-------- PROVIDED PASSAGE --------

The long-awaited chicken sashlyk at Evrasia

Evrasia: Central Asian Food in St. Petersburg

Published: September 25, 2011

Evrasia / Евразия
Невский проспект, 13
Eats for ~$4.00

After a few hours of exploring the Hermitage, SRAS students Sarah, Laura and I had worked up an appetite and decided to look for an inexpensive place to have lunch before class started. We came across the Nevsky branch of the Evrasia chain of restaurants and decided to give it a try.

Ideally located near the Hermitage at 13 Nevsky Prospekt, Evrasia impressed us the minute we walked in the door. The decor was light and a little fancy, with embroidered covers over the chairs. We spoke to a waitress who showed us to a table in the non-smoking section and we were promptly seated.

According to Evrasia’s website, they serve a variety of Uzbek, Japanese, and Mexican food at their various locations. The Nevsky location, however, only serves Uzbek and Japanese. In order to try something new, we decided to only order Uzbek food, although the sushi looked appetizing and could be ordered and split between a group. We ordered non (35 rubles – this is a type of unleavened, Uzbek bread) and cheburek with cheese (80 rubles) as our starters. They also offer a cheburek with beef for slightly more, as well as other reasonably-priced bread options. As a main course, two of us ordered chuchvara, a vegetable-and-beef-dumpling soup (190 rubles) while the other ordered the chicken breast shashlik (slightly more, at 290 rubles).

-------- ENTRIES SHOWN --------

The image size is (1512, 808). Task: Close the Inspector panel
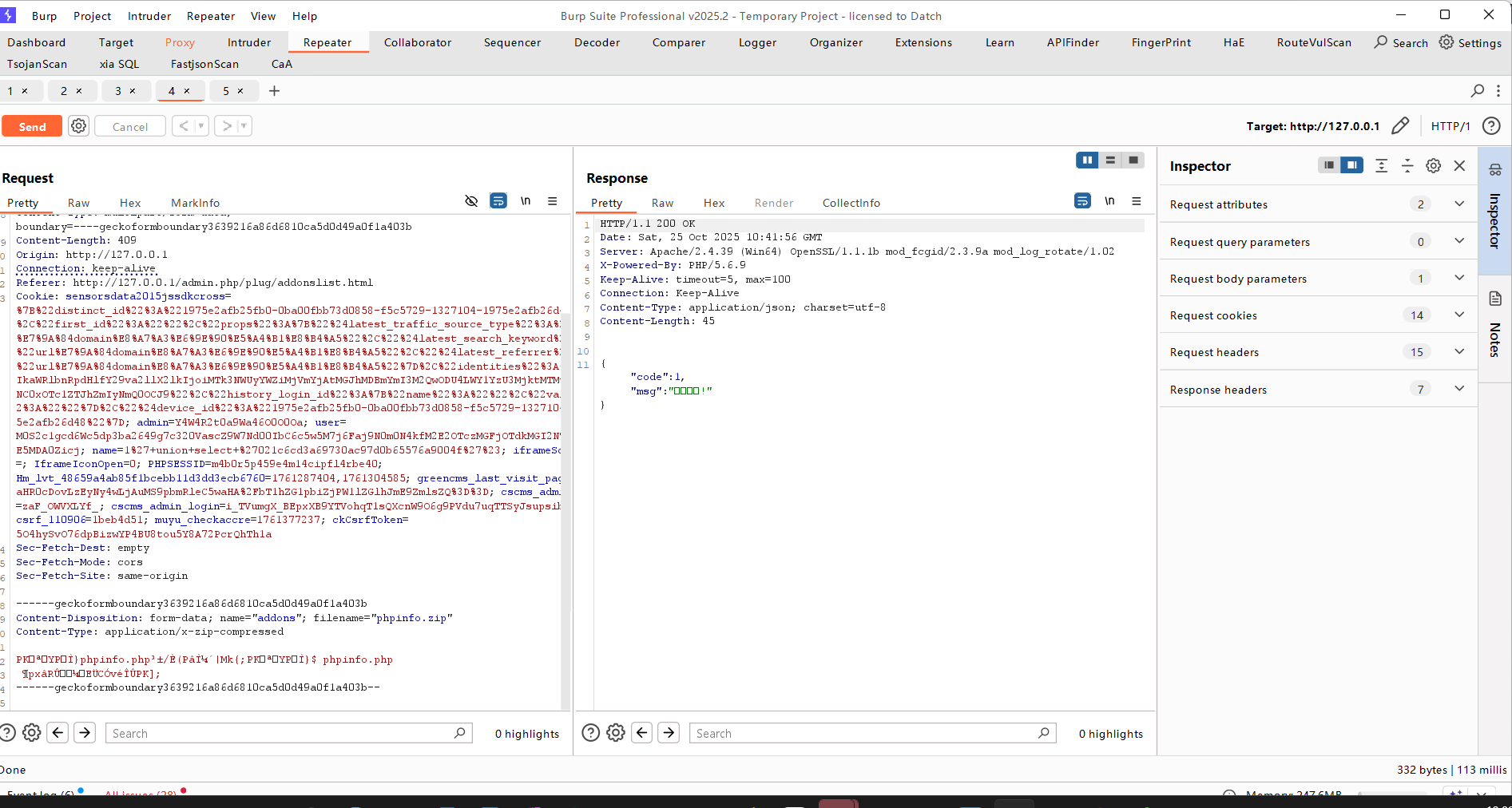[1459, 166]

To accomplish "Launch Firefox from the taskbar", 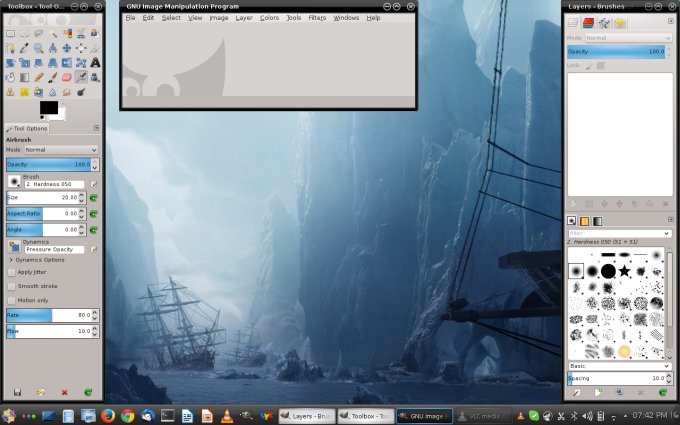I will click(108, 415).
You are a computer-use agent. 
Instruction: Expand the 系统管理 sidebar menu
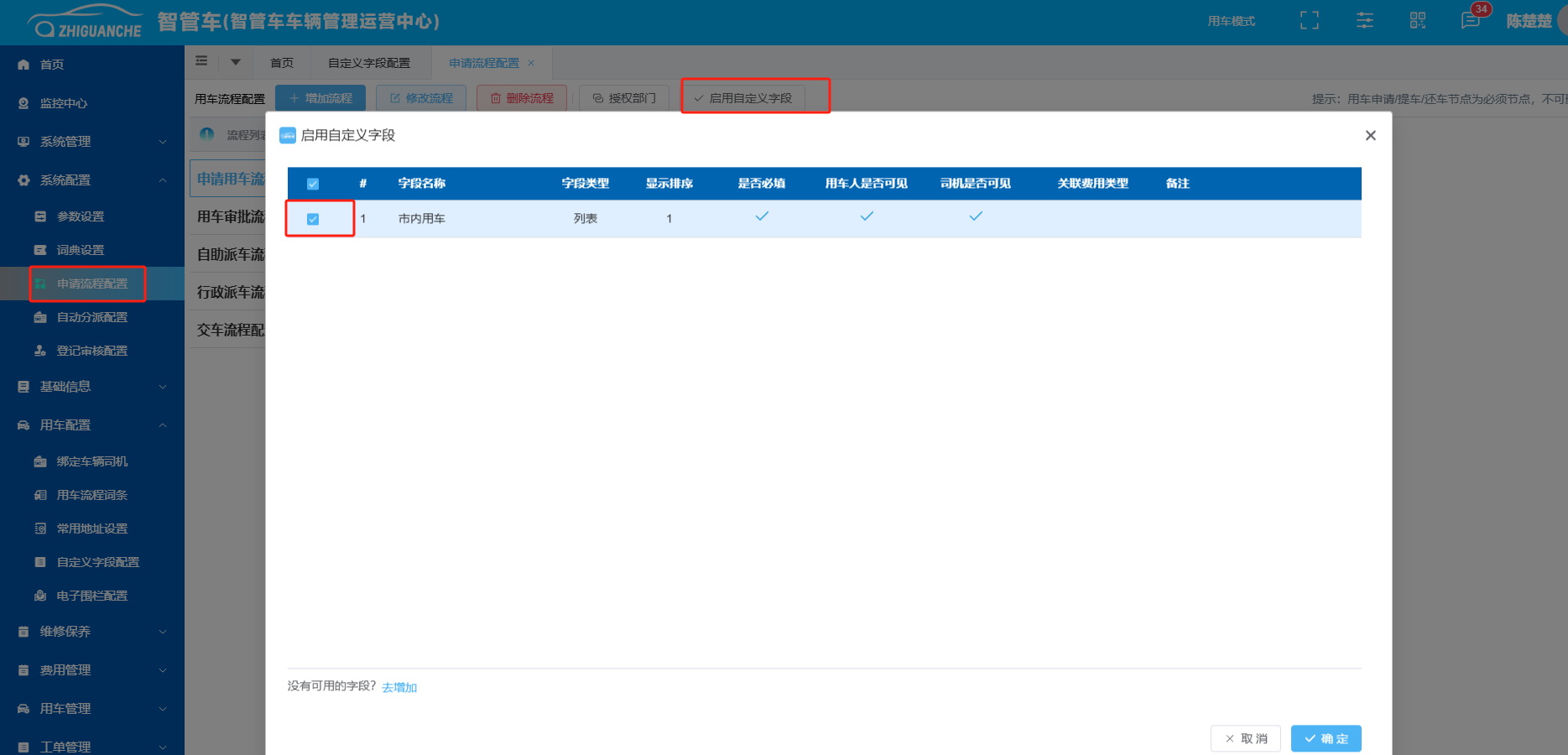pyautogui.click(x=92, y=142)
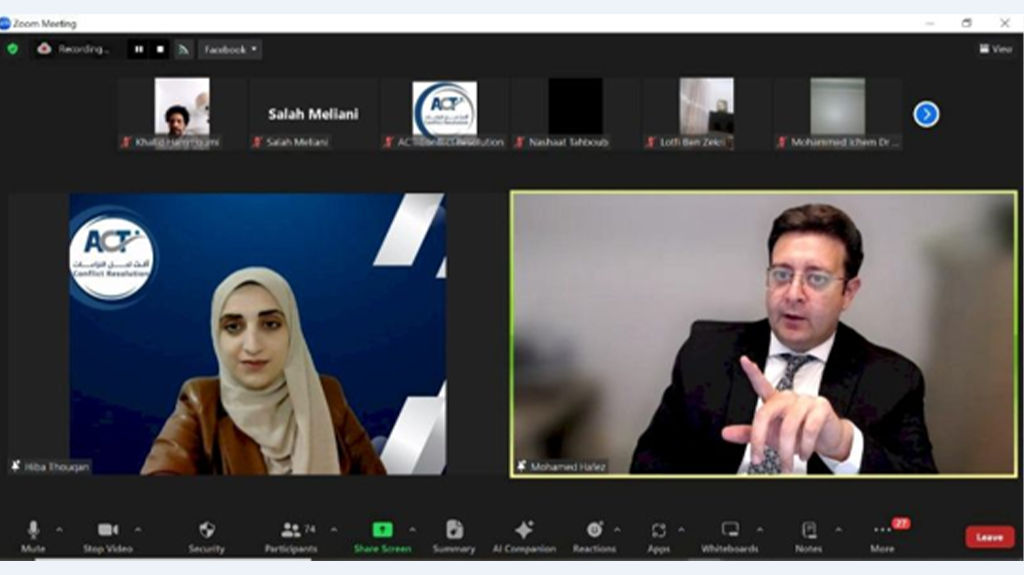Stop Video camera feed
This screenshot has height=575, width=1024.
(x=107, y=535)
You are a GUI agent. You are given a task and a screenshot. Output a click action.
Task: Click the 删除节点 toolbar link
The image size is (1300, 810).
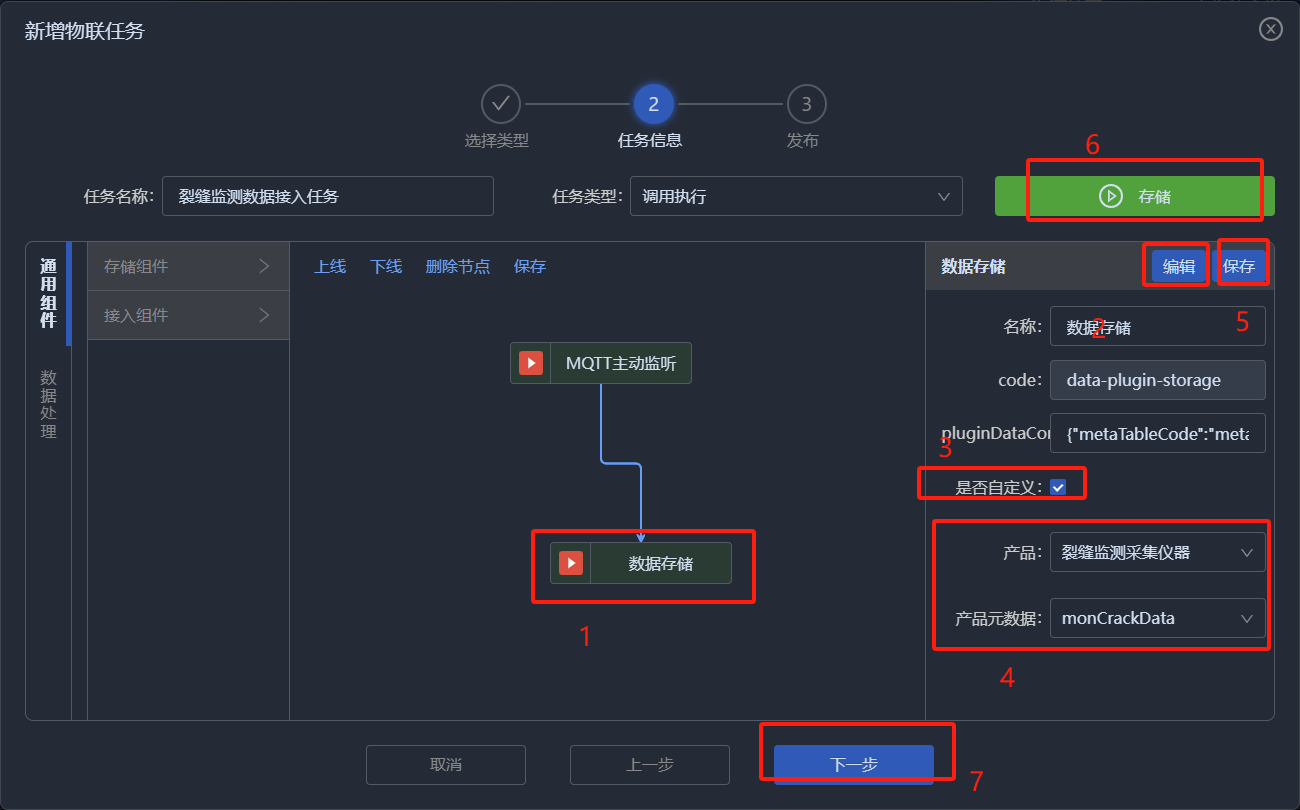(x=457, y=266)
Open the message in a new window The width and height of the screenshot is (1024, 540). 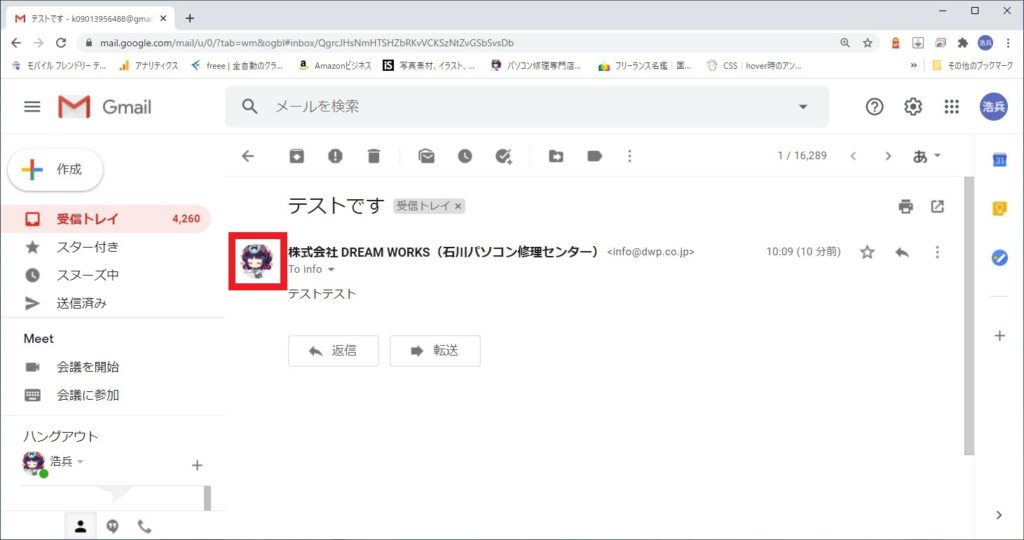tap(937, 206)
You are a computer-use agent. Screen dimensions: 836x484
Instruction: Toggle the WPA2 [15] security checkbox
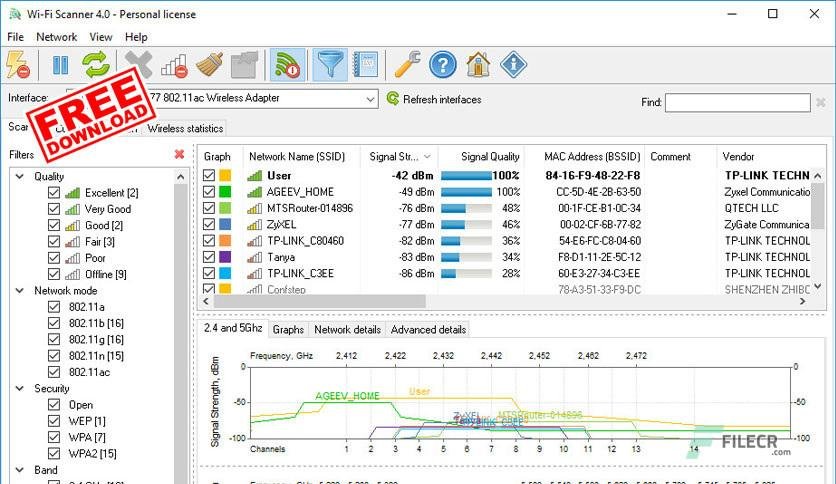pos(54,453)
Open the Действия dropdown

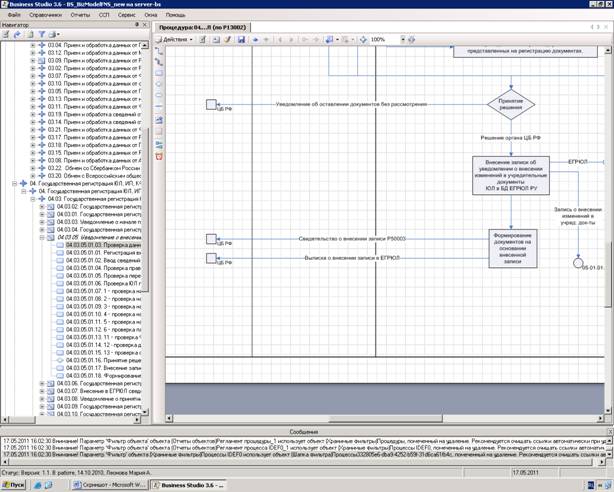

--------

> SET EXERCISE
Pick up the Evrasia restaurant review at the point where it ends and write the next part.

> THE RESPONSE
The cheburek was light and a little crispy, with melted cheese in the middle. Although plain, the non bread was tasty. The chuchvara was delicious, and came with an ample number of dumplings and vegetables, and the shashlik was also good. Although a little pricier, it was served with a flat-bread type wrap and small servings of assorted salads, such as pickled vegetables and sliced cucumber.

Initially the service was good. We were seated promptly, menus were brought to us and we were given warm, moist, Japanese-style towels with which to clean our hands. The waitress diligently read back our orders to us to ensure they were correct, and the bill was brought to us promptly after we asked for it. However, although the breads and soups were served quickly, the chicken shashlik took a very long time, so long in fact that we wondered if they had to catch and kill the chicken first. The waitress did inform us that it would take 5-10 minutes longer, but the waiting time was closer to half an hour.

During this time, we amused ourselves by taking a closer look at the restaurant, and discovered that while it was clean and had better-than-decent washrooms, their choice of music didn’t add to the atmosphere, alternating between reggae, hip hop and Justin Timberlake. However, having to listen to music that has nothing in common with the rest of the restaurant is a common complaint in Russia – especially if you are at a “fashionable” place.

We all left satisfied, and we were kept full for a few hours. There were some dishes that exceeded our 300-ruble budget, but generally speaking, the main Uzbek courses range in price from 160 to 325 rubles. Those that are pricier tend to include more and more diverse food, so it’s possible to order fewer dishes and still have a balanced meal for a reasonable sum.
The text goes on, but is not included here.